Work to complete: Return all the entries below exactly as they were given.

[Start of Attachment]

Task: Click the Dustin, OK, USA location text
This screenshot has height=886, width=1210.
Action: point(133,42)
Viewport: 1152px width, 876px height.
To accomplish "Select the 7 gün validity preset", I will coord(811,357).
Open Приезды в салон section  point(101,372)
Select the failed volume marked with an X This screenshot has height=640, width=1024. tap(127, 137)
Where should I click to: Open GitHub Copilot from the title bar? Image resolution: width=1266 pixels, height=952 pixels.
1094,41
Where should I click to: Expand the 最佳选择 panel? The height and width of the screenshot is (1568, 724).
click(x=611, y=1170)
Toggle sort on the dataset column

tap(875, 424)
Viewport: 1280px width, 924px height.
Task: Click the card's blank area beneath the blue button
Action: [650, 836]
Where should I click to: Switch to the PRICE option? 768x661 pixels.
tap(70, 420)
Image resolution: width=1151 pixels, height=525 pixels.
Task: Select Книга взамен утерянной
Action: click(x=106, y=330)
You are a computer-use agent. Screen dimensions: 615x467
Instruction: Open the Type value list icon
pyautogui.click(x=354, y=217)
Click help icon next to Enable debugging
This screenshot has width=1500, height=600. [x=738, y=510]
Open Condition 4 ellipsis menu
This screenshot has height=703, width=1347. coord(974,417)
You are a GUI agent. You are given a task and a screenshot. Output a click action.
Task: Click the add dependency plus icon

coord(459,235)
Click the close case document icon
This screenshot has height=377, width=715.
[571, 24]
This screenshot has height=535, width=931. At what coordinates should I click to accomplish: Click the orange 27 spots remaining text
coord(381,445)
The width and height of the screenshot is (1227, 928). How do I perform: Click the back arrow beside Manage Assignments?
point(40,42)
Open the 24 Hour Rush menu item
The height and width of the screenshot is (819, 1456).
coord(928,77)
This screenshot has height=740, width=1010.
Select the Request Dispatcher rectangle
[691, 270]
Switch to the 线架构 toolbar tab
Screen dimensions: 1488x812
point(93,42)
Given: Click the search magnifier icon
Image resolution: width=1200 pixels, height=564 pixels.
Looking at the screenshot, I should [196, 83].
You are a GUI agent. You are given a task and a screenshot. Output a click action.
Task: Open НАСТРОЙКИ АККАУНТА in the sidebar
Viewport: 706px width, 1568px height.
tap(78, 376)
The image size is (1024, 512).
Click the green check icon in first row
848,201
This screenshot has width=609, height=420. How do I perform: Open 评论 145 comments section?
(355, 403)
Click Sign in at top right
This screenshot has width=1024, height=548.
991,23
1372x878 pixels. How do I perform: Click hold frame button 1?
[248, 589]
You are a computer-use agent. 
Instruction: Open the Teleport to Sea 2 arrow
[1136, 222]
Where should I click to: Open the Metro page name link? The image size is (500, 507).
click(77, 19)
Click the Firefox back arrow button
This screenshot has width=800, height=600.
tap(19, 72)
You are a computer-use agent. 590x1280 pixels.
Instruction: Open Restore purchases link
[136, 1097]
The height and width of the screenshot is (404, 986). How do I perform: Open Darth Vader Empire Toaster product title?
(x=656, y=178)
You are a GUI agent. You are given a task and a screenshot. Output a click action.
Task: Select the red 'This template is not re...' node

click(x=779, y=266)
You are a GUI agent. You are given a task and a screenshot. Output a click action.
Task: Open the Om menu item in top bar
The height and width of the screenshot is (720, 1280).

[End of Attachment]

Worked solution:
Task: Click the Dustin, OK, USA location text
This screenshot has height=886, width=1210.
Action: point(133,42)
Viewport: 1152px width, 876px height.
To accomplish "Select the 7 gün validity preset", I will coord(811,357).
Open Приезды в салон section  point(101,372)
Select the failed volume marked with an X This screenshot has height=640, width=1024. tap(127, 137)
Where should I click to: Open GitHub Copilot from the title bar? Image resolution: width=1266 pixels, height=952 pixels.
1094,41
Where should I click to: Expand the 最佳选择 panel? The height and width of the screenshot is (1568, 724).
click(x=611, y=1170)
Toggle sort on the dataset column

tap(875, 424)
Viewport: 1280px width, 924px height.
Task: Click the card's blank area beneath the blue button
Action: [650, 836]
Where should I click to: Switch to the PRICE option? 768x661 pixels.
tap(70, 420)
Image resolution: width=1151 pixels, height=525 pixels.
Task: Select Книга взамен утерянной
Action: click(x=106, y=330)
You are a computer-use agent. Screen dimensions: 615x467
Instruction: Open the Type value list icon
pyautogui.click(x=354, y=217)
Click help icon next to Enable debugging
This screenshot has width=1500, height=600. [x=738, y=510]
Open Condition 4 ellipsis menu
This screenshot has height=703, width=1347. coord(974,417)
You are a GUI agent. You are given a task and a screenshot. Output a click action.
Task: Click the add dependency plus icon

coord(459,235)
Click the close case document icon
This screenshot has height=377, width=715.
[571, 24]
This screenshot has height=535, width=931. At what coordinates should I click to accomplish: Click the orange 27 spots remaining text
coord(381,445)
The width and height of the screenshot is (1227, 928). How do I perform: Click the back arrow beside Manage Assignments?
point(40,42)
Open the 24 Hour Rush menu item
The height and width of the screenshot is (819, 1456).
coord(928,77)
This screenshot has height=740, width=1010.
Select the Request Dispatcher rectangle
[691, 270]
Switch to the 线架构 toolbar tab
Screen dimensions: 1488x812
point(93,42)
Given: Click the search magnifier icon
Image resolution: width=1200 pixels, height=564 pixels.
Looking at the screenshot, I should [196, 83].
You are a GUI agent. You are given a task and a screenshot. Output a click action.
Task: Open НАСТРОЙКИ АККАУНТА in the sidebar
Viewport: 706px width, 1568px height.
tap(78, 376)
The image size is (1024, 512).
Click the green check icon in first row
848,201
This screenshot has width=609, height=420. How do I perform: Open 评论 145 comments section?
(355, 403)
Click Sign in at top right
This screenshot has width=1024, height=548.
991,23
1372x878 pixels. How do I perform: Click hold frame button 1?
[248, 589]
You are a computer-use agent. 
Instruction: Open the Teleport to Sea 2 arrow
[1136, 222]
Where should I click to: Open the Metro page name link? The image size is (500, 507).
click(77, 19)
Click the Firefox back arrow button
This screenshot has width=800, height=600.
tap(19, 72)
You are a computer-use agent. 590x1280 pixels.
Instruction: Open Restore purchases link
[136, 1097]
The height and width of the screenshot is (404, 986). How do I perform: Open Darth Vader Empire Toaster product title?
(x=656, y=178)
You are a GUI agent. You are given a task and a screenshot. Output a click action.
Task: Select the red 'This template is not re...' node

click(x=779, y=266)
You are a GUI agent. You are given a task and a screenshot. Output a click action.
Task: Open the Om menu item in top bar
The height and width of the screenshot is (720, 1280).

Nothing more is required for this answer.